As is well known, vibrated diaphragms, such as the diaphragm 1 in the drawings, tend to develop standing, or constant, waves which affect the fidelity of reproduction.

The reproduction characteristic of the present transducer can be improved further by locating the pads 9 in respective positions to coincide with the regions of vibration of the standing wave so as to mechanically brake the standing wave vibration.

Referring to FIG. 5 showing the frequency characteristics, the curve A of solid line is of a known transducer and the curve B of dotted line is of a product according to the present invention. Comparing the both frequency characteristic curves, it is readily seen that the electroacoustic transducer according to the present invention is remarkably improved in such characteristic in the overall range of the frequency.

In the foregoing descriptions, the material of the elastic pads 9 is not limited to the glass wool as disclosed but may be of any of a foamed rubber elastomer, felt or the like. In this connection, it may be possible to achieve the purpose of preventing the diaphragm vibrated from contacting the opposing pole surfaces of the permanent magnets, by providing the same type of pads as those pads 9 disclosed at opposing positions to the pads 9 so as to be disposed between the diaphragm 1 and the respective magnets 3 instead of the sound absorbing material 8, so that the diaphragm 1 will be held in position between such opposing pads. While this aspect of the present invention thus achieves effectively the contact preventing purpose of the diaphragm with the magnetic pole surfaces opposing a least clearance, the embodiment as disclosed and shown in FIG. 3 where the sound absorbing material 8 is filled in the space defined by the diaphragm 1, soft iron plate 6 having no perforations and permanent magnets 3 coupled by the plate 6, is further effective in achieving higher sound transducing or reproducing effect and is thus disclosed as the most preferable embodiment of the present invention.

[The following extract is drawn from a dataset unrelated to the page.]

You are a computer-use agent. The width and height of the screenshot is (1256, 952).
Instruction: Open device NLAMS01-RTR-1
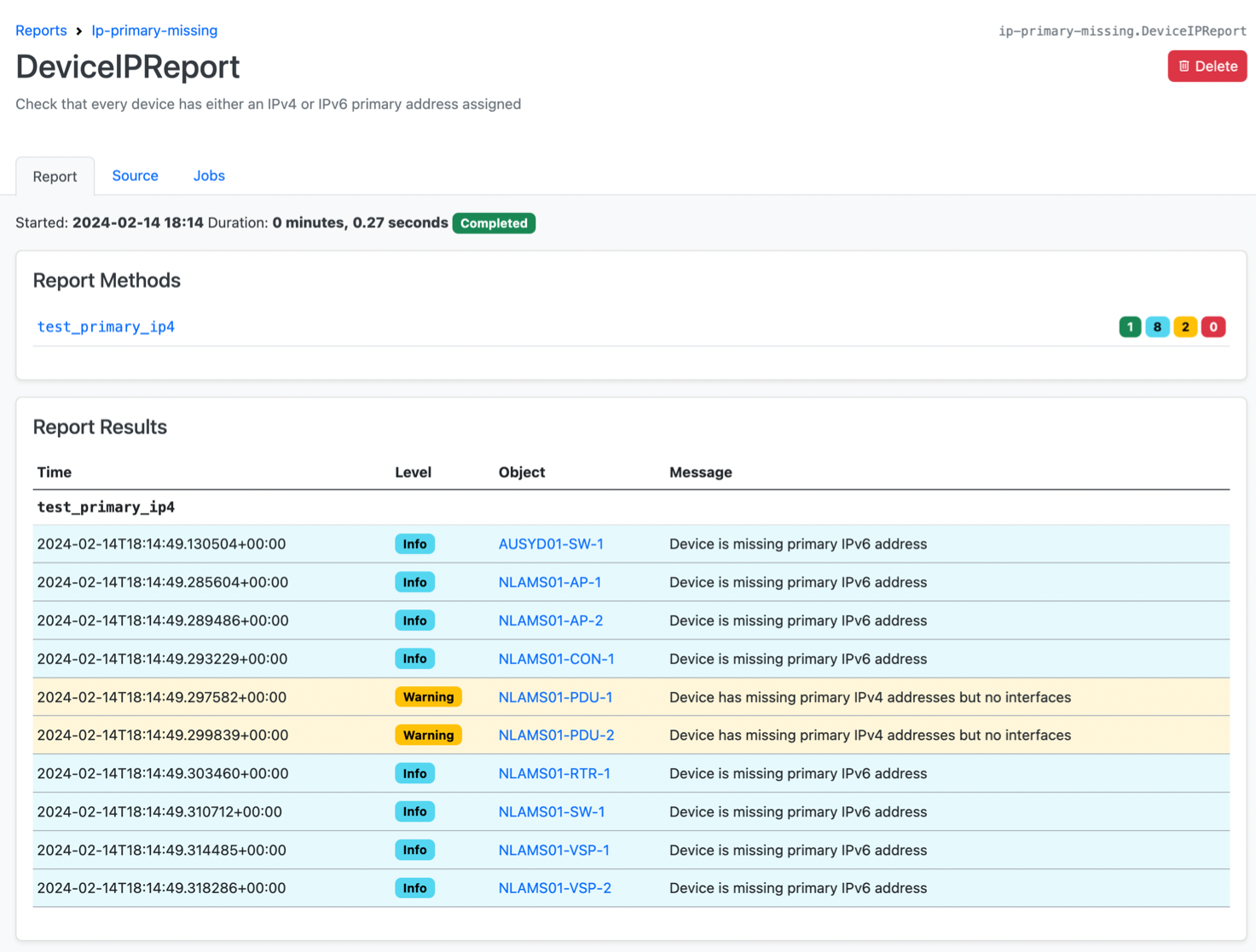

It should be also noticed that the present invention can be applied extensively to speakers, headphones, microphones and the like electroacoustic transducers with the same effects.

Claims

1. An electrodynamic type electroacoustic transducer comprising a first series of permanent bar magnets arranged in a plane spaced parallel to one another and having presented surfaces and back surfaces and with the magnets polarized so that the presented surfaces provide poles of alternating polarity, a second similar series of permanent bar magnets arranged in a plane having presented surfaces and back surfaces, the presented surfaces being in closely spaced opposition to the presented surfaces of the magnets in the first series to define a uniform planar clearance space between them, the opposed surfaces being of the same polarity so that lines of flux are set up in the plane of the clearance space between adjacent magnets in the same series, a planar diaphragm of non-magnetic insulative material centered in the clearance space, the diaphragm having on its surface a series of conductors alined with the spaces between adjacent magnets, a pair of terminals, the conductors being so connected to one another and to the terminals that an alternating voltage applied across the terminals produces simultaneous movement of all of the conductors and hence the diaphragm toward and away from the presented surfaces of the magnets, soft iron plates secured to the back surfaces of the respective series of magnets, at least one of the plates being perforated for allowing sounds to pass therethrough, the spaces between adjacent magnets in one series being filled with loosely packed resilient fibrous material, and means including elastic pads of resilient material interposed in a two-dimensional pattern between the diaphragm and at least certain ones of the presented surfaces of the magnets in the other series, the fibrous material and the elastic pads serving to damp the diaphragm as well as to limit its excursion.